Robert Sullivan

Title: Professor Emeritus
Campus Affiliation: Graduate Center/John Jay College
Degrees/Diplomas: PhD, 1968 Johns Hopkins University
Research Interests: Advanced International Relations

Professor Sullivan earned a PhD in 1968 at the Johns Hopkins School of Advanced International Studies, from which he also earned a masters degree. He taught at John Jay College or 33 years and was from 1986 to 1989 the first chair of its Government Department (now the Political Science Department).  During much of the 1980s, Sullivan worked with the philosopher Hans-George Gadamer in Heidelberg in Germany.
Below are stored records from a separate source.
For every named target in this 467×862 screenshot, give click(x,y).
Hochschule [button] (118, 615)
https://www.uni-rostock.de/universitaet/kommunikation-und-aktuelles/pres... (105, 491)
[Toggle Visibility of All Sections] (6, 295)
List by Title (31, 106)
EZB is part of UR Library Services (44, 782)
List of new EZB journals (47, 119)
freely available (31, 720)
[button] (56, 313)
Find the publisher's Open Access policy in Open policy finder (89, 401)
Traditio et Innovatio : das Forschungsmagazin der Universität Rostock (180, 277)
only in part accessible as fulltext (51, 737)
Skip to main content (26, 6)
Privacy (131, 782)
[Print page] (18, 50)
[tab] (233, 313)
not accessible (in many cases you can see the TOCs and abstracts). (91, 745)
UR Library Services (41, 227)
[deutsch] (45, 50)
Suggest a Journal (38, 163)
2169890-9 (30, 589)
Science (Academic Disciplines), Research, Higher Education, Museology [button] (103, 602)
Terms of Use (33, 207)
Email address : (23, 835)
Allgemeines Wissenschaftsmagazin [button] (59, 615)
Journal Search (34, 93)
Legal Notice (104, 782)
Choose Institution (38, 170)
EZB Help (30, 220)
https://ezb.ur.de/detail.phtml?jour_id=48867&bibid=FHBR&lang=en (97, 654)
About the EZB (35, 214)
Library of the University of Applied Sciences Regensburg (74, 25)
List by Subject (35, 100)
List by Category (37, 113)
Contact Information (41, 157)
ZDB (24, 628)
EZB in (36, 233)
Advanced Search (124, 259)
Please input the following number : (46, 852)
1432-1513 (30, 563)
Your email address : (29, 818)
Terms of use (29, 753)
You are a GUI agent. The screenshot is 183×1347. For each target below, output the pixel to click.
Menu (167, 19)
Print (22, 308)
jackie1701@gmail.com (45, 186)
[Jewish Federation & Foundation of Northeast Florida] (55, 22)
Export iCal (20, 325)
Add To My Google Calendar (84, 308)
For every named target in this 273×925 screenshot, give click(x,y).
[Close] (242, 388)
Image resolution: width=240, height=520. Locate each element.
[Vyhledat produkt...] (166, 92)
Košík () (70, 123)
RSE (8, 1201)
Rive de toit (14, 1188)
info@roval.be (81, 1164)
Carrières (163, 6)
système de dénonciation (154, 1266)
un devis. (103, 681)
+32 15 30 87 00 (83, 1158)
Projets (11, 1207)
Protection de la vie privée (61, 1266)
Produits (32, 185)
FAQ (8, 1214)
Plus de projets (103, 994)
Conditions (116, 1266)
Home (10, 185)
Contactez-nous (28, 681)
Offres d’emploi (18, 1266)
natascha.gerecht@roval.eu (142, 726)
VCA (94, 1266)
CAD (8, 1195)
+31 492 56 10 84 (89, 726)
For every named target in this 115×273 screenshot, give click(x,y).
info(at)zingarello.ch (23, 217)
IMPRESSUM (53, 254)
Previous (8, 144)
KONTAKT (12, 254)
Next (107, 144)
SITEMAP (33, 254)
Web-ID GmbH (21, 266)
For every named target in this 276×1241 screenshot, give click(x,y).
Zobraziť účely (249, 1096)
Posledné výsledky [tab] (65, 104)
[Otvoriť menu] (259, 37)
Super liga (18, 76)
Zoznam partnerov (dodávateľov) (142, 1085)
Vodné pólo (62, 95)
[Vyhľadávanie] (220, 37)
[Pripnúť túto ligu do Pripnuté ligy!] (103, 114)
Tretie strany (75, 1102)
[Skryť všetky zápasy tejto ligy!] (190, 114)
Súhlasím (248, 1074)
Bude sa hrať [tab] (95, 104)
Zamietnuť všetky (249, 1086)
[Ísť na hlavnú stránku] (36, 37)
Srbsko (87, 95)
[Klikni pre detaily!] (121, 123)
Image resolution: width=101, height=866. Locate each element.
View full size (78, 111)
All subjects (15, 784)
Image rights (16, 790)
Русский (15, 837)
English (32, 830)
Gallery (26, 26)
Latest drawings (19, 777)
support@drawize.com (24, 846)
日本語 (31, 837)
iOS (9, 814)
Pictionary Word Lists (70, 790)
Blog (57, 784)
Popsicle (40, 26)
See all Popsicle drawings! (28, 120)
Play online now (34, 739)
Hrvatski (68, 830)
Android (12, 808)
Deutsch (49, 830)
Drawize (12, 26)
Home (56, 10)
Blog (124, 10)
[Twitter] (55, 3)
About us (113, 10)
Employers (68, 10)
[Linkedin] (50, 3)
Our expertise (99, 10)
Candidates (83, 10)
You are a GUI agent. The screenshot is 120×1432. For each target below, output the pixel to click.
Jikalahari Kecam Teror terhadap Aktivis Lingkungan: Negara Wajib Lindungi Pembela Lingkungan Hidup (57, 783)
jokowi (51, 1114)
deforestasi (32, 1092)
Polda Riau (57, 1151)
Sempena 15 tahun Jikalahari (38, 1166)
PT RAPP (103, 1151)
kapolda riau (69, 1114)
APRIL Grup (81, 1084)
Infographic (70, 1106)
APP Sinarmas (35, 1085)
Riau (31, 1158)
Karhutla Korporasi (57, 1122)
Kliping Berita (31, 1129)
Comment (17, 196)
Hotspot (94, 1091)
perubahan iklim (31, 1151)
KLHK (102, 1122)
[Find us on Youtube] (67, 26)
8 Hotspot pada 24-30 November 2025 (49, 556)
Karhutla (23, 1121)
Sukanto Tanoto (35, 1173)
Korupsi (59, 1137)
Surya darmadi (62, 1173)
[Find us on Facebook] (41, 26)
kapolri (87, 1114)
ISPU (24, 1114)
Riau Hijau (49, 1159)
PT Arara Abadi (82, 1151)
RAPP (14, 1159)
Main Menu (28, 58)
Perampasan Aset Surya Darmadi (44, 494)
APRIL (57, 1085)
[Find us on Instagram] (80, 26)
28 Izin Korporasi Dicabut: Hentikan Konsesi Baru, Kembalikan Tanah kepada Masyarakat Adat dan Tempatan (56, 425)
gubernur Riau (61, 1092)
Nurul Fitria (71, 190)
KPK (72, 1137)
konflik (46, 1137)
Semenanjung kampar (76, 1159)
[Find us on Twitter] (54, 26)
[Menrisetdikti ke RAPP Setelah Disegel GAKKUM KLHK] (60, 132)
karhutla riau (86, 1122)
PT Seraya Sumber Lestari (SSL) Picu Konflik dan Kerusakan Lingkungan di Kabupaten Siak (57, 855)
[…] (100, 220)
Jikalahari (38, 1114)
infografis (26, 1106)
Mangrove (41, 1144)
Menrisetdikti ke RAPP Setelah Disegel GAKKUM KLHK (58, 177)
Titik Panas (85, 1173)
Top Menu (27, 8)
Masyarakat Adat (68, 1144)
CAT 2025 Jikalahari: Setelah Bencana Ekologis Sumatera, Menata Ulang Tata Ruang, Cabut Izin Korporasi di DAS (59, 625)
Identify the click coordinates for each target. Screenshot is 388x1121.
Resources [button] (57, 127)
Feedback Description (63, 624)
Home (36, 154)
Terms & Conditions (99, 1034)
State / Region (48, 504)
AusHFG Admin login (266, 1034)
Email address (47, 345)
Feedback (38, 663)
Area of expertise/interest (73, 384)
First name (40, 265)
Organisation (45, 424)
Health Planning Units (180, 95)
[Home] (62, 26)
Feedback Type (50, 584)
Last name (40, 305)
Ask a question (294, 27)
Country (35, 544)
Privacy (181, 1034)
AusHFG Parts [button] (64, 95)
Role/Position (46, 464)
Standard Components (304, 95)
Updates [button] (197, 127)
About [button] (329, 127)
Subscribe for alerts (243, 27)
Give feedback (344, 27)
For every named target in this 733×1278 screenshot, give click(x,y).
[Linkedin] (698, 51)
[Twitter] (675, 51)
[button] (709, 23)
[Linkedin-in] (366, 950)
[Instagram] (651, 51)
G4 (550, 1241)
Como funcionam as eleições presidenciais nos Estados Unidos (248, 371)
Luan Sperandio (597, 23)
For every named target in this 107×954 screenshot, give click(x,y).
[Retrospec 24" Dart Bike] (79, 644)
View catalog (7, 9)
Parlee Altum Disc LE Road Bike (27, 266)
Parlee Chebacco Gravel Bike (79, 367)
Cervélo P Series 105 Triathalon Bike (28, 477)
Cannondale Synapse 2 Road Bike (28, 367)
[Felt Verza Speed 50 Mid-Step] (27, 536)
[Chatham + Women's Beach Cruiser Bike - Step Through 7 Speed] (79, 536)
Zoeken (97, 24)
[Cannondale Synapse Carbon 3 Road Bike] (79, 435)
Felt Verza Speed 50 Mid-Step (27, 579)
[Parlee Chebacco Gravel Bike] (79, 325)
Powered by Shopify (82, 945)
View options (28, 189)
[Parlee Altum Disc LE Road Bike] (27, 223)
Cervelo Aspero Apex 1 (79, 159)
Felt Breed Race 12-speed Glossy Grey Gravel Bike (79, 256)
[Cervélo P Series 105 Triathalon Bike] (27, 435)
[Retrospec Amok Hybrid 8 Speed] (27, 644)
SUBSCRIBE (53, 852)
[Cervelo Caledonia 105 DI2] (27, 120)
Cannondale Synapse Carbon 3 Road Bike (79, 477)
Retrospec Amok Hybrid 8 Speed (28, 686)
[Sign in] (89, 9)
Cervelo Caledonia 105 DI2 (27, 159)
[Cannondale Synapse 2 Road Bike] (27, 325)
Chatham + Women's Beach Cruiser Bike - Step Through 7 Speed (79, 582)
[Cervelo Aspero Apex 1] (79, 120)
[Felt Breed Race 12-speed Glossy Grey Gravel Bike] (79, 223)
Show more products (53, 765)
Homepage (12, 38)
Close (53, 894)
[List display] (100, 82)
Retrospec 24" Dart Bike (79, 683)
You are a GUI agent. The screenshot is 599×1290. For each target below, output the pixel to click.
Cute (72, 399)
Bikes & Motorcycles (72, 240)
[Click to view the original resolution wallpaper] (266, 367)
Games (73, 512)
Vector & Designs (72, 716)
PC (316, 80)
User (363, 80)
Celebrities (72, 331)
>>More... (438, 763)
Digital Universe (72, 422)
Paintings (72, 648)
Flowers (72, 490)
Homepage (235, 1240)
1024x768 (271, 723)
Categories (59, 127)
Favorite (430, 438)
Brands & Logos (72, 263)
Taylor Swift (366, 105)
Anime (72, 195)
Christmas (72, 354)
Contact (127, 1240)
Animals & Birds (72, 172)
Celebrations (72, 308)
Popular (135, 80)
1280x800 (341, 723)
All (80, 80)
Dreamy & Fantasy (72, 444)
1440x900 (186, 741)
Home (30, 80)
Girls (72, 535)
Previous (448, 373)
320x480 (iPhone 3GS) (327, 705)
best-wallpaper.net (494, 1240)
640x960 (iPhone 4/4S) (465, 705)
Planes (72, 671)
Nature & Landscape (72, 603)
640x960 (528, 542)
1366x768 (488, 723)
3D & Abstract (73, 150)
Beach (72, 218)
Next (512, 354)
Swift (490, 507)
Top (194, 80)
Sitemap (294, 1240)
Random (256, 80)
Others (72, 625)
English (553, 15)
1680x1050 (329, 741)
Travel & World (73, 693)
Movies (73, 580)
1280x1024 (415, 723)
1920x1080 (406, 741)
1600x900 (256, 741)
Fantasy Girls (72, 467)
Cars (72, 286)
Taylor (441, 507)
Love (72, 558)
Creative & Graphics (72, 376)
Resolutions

He translated Gadamer’s Philosophical Apprenticeships (MIT Press, 1985) and published Political Hermeneutics (Penn State Press, 1989), a book dealing with Gadamer’s early writings.

During the 1990s, Sullivan published Crime and Liberalism (Lexington Books, 2000) and edited Crime, Risk, and Justice (Willan Books, 2000). During this period he also functioned as Deputy EO of CUNY’s Criminal Justice PhD Program. In the first decade of this century, Sullivan worked as a reviewer for the Times Literary Supplement (TLS) in London, where he published several reviews.  Throughout his career, Sullivan published articles in multiple refereed academic journals, including Orbis, the Australian Journal of Politics and History, the Midwest Political Science Review, and Polity.

He also published articles in Eighteenth Century Studies, the Legal Studies Forum, the Journal of Criminal Justice, the Journal of Church and State, the Lamar Journal of the Humanities, and the Canadian journal Philosophy of the Social Sciences.  Professor Sullivan retired from CUNY in 2000 and has since been pursuing a career in real estate finance in Brooklyn.